Around June 6, 2000, forces claiming to be with Hizballah (this was officially denied) captured 20 men from Aitaroun; 5 were later released, but the others remain unaccounted for.

There have been over a hundred casualties since the liberation of southern Lebanon on May 25, 2000, due to Israeli land mines and unexploded shells in the area.

24 May 2001, Israeli planes intercepted a small civilian plane, 9 km in south Lebanon, and shoot it near Mikhmoret beach in northern Israel. Israel says the plane entered its territories and then shoot it. [2] (http://news.bbc.co.uk/1/hi/world/middle_east/1348836.stm)

14 February 2005, Huge bomb in Beirut kills former Prime Minister Rafik Hariri and nine others. The Lebanese opposition blames Syria and the pro-Damascus Lebanese government for carrying out the assassination.

Withdrawal of Syrian troops

Maj. Gen. Jamil Sayyed, the top Syrian ally in the Lebanese security forces, resigned on Monday, April 25, 2005, just a day before the final Syrian troops pulled out of Lebanon.

On April 26, 2005, the last 250 Syrian troops left Lebanon.

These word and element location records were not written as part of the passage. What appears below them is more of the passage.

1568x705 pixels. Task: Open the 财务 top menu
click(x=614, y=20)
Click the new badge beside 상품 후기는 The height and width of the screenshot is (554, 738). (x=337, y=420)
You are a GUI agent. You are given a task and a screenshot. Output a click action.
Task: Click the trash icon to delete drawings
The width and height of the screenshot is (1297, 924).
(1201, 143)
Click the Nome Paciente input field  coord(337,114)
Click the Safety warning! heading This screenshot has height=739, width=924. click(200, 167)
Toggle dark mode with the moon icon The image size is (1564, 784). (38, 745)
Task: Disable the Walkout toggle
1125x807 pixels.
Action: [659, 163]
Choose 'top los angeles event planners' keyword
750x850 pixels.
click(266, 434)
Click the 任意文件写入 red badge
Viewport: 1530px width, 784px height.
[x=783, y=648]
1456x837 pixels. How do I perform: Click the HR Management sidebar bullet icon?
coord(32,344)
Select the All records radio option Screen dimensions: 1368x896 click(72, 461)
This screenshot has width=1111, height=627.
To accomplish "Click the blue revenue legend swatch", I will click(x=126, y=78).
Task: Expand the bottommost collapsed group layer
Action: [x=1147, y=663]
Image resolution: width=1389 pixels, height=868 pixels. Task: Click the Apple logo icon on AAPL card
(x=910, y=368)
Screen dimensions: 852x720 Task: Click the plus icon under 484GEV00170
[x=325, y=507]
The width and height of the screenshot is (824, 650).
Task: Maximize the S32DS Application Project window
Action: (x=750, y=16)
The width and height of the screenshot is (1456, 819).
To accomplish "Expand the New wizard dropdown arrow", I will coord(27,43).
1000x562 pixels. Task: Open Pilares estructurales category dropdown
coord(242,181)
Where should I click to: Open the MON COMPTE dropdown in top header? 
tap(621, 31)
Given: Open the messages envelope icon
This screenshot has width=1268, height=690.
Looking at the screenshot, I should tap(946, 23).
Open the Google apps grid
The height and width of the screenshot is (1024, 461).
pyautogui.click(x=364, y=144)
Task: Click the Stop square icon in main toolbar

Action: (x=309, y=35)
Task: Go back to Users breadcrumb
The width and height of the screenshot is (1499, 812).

During the departure ceremonies, Gen. Ali Habib, Syria's chief of staff, said that Syria's president had decided to recall his troops after the Lebanese army had been "rebuilt on sound national foundations and became capable of protecting the state."

UN forces led by Senegalese Brig. Gen. Mouhamadou Kandji were sent to Lebanon to verify the military withdrawal which was mandated by UN Security Council Resolution 1559.